Google Gemini continues to dominate benchmarks that weren’t revealed as a part of its model release earlier this week.
The company’s Gemini 3 Pro Preview has achieved the highest scores on FrontierMath, a challenging benchmark designed to test AI systems on expert-level mathematics problems that typically take human specialists hours or even days to solve. The benchmark, supported by OpenAI, consists of several hundred unpublished mathematics problems spanning from undergraduate to research-level difficulty.
On the benchmark’s most difficult Tier 4 problems—which represent research-level mathematics—Gemini 3 Pro Preview achieved an accuracy of 18.8%, correctly solving 9 out of 48 problems. This puts it significantly ahead of OpenAI’s best-performing models, with GPT-5.1 (high), GPT-5 (high), and GPT-5 Pro all tied at 12.5% accuracy with 6 correct answers each. Google’s own Gemini 2.5 Deep Think followed with 10.4% accuracy.

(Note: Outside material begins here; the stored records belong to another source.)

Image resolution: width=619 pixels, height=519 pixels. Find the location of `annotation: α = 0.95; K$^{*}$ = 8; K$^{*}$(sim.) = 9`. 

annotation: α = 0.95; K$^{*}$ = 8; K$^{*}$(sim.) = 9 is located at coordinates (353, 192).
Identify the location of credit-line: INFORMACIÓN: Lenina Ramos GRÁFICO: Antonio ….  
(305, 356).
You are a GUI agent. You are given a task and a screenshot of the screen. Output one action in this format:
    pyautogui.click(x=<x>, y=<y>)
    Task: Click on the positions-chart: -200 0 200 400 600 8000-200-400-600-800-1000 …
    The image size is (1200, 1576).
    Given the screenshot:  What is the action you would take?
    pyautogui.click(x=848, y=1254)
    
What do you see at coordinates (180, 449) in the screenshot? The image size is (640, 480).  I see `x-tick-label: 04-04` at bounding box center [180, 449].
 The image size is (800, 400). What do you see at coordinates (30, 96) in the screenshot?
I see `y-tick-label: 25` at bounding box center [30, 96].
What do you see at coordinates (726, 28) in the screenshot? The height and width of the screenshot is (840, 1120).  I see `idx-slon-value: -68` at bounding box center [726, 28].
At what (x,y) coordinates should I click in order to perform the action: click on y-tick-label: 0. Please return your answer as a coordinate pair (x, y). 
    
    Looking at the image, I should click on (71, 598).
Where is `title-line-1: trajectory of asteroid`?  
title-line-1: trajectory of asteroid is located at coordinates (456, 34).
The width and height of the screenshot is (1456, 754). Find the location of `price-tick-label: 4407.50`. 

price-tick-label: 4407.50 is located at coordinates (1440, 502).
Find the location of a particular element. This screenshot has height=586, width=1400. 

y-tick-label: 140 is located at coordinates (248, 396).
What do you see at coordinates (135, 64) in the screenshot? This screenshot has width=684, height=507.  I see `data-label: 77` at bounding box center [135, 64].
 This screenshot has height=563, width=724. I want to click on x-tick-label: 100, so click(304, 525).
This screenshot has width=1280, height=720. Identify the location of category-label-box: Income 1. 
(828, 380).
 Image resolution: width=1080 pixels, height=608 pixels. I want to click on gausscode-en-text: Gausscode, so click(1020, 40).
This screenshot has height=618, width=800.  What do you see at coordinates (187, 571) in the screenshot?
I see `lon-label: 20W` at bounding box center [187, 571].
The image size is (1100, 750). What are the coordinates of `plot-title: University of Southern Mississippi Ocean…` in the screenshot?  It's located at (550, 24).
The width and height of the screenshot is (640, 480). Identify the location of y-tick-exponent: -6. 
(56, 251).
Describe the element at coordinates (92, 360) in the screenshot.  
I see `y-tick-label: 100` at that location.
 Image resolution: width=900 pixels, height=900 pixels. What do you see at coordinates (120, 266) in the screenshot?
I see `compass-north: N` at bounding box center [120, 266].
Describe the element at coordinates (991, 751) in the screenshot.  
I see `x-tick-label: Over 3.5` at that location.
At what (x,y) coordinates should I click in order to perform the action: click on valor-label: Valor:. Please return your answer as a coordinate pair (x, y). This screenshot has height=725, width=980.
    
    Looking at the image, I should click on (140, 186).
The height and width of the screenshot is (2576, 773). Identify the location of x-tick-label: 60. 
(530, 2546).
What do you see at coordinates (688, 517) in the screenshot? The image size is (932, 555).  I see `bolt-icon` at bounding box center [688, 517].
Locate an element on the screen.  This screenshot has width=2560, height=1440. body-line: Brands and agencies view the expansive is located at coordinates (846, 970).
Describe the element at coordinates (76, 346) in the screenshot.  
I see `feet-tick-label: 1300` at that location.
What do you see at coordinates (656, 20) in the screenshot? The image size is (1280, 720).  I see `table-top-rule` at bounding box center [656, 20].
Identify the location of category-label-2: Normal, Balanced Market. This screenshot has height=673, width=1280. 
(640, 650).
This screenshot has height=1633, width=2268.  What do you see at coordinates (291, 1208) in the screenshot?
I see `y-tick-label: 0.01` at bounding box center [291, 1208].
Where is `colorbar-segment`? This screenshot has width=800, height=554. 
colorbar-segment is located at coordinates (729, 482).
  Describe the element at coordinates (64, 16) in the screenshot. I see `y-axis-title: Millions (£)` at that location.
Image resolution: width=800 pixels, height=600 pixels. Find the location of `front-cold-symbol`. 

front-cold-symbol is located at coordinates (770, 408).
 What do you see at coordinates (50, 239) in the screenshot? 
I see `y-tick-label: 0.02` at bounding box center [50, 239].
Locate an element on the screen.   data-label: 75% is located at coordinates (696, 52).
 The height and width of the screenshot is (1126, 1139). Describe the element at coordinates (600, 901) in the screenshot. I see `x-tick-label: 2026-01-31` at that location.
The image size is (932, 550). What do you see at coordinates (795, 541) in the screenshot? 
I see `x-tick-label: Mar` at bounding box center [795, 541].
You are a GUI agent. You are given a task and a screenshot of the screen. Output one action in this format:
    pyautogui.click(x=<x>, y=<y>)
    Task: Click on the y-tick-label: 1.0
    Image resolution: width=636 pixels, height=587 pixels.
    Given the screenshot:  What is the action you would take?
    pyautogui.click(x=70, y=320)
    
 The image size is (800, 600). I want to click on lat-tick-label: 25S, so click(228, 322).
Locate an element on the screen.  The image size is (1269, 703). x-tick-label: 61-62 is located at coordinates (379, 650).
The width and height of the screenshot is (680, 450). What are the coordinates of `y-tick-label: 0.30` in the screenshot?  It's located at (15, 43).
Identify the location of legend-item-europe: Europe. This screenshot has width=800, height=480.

The performance gap widened even further on Tier 1-3 problems, which cover undergraduate through early graduate level mathematics. Gemini 3 Pro Preview scored 37.6% accuracy, solving 109 out of 290 problems—substantially outperforming GPT-5 (high) at 32.4% and GPT-5.1 (high) at 31.0%. Gemini 2.5 Deep Think achieved 29.0% on these problems.

Notably, Anthropic’s Claude models appeared further down both leaderboards. Claude Sonnet 4.5 with extended thinking scored 4.2% on Tier 4 problems, while Claude Opus 4.1 with extended thinking matched that performance. On the easier Tier 1-3 problems, neither Claude model appeared in the top 10.
The FrontierMath results underscore Google DeepMind’s strength in mathematical reasoning, an area the company has historically prioritized with projects like AlphaGeometry and AlphaProof. The benchmark’s use of unpublished problems helps ensure that models haven’t simply memorized solutions during training, making it a more rigorous test of genuine mathematical reasoning capabilities.
These results come just days after Google’s Gemini 3 announcement, suggesting the company may have been holding back some of its most impressive benchmark performances during the initial reveal. In addition, Google’s Gemini 3 had also topped a new Physics benchmark that tested AI models on questions designed by professional researchers. And with Gemini 3 doing well on Physics and Math benchmarks, Google could be well positioned to make scientific breakthroughs that’ll not only move research forward, but will also lead to automating AI development that could create a flywheel that could accelerate human progress dramatically in the coming years.